_Data to process_
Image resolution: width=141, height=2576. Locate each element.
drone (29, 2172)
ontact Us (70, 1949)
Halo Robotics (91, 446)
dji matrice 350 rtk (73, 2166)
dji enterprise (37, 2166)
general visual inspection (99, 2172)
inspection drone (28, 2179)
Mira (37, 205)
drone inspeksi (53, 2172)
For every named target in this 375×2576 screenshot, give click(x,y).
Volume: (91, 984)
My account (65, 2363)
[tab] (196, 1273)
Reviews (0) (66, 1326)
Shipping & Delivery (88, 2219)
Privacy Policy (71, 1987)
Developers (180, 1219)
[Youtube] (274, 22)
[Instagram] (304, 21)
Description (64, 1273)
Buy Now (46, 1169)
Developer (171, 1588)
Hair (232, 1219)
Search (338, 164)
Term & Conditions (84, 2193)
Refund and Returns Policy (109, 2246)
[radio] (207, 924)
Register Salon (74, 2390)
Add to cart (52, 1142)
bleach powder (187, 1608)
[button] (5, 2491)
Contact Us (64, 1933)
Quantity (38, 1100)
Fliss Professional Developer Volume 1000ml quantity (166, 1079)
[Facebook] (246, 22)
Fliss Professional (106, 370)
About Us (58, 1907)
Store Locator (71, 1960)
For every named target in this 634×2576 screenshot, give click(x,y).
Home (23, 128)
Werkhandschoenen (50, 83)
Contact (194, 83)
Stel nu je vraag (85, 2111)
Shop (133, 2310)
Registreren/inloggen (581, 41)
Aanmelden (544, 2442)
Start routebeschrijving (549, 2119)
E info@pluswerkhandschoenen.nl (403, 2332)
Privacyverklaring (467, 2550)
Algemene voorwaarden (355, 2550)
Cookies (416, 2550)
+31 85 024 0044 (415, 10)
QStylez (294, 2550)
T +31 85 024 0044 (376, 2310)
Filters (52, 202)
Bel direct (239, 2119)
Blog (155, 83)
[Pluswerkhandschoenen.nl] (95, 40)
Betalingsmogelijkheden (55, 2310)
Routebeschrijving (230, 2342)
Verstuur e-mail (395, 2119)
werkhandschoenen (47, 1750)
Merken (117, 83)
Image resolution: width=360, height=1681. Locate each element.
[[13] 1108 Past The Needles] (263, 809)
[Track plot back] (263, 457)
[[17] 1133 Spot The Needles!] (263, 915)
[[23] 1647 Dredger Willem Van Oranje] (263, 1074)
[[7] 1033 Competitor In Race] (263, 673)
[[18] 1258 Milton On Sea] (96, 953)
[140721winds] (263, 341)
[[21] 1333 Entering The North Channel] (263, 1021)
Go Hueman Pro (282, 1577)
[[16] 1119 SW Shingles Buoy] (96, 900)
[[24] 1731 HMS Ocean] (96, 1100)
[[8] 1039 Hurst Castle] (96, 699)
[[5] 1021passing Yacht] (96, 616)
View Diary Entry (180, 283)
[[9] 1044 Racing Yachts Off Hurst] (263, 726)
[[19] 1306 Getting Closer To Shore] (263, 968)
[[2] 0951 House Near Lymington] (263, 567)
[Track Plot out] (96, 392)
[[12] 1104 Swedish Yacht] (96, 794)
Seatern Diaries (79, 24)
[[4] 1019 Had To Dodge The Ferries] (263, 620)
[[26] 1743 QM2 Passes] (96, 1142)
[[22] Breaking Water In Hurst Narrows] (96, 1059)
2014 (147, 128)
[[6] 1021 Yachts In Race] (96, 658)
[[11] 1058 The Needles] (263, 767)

_Exercise aim_
The expected output is exactly the lines of the listing above between the line holding "[Instagram] (304, 21)" and the line holding "Shop (133, 2310)", inclusive.

_Exercise response_
[Instagram] (304, 21)
Description (64, 1273)
Buy Now (46, 1169)
Developer (171, 1588)
Hair (232, 1219)
Search (338, 164)
Term & Conditions (84, 2193)
Refund and Returns Policy (109, 2246)
[radio] (207, 924)
Register Salon (74, 2390)
Add to cart (52, 1142)
bleach powder (187, 1608)
[button] (5, 2491)
Contact Us (64, 1933)
Quantity (38, 1100)
Fliss Professional Developer Volume 1000ml quantity (166, 1079)
[Facebook] (246, 22)
Fliss Professional (106, 370)
About Us (58, 1907)
Store Locator (71, 1960)
For every named target in this 634×2576 screenshot, give click(x,y).
Home (23, 128)
Werkhandschoenen (50, 83)
Contact (194, 83)
Stel nu je vraag (85, 2111)
Shop (133, 2310)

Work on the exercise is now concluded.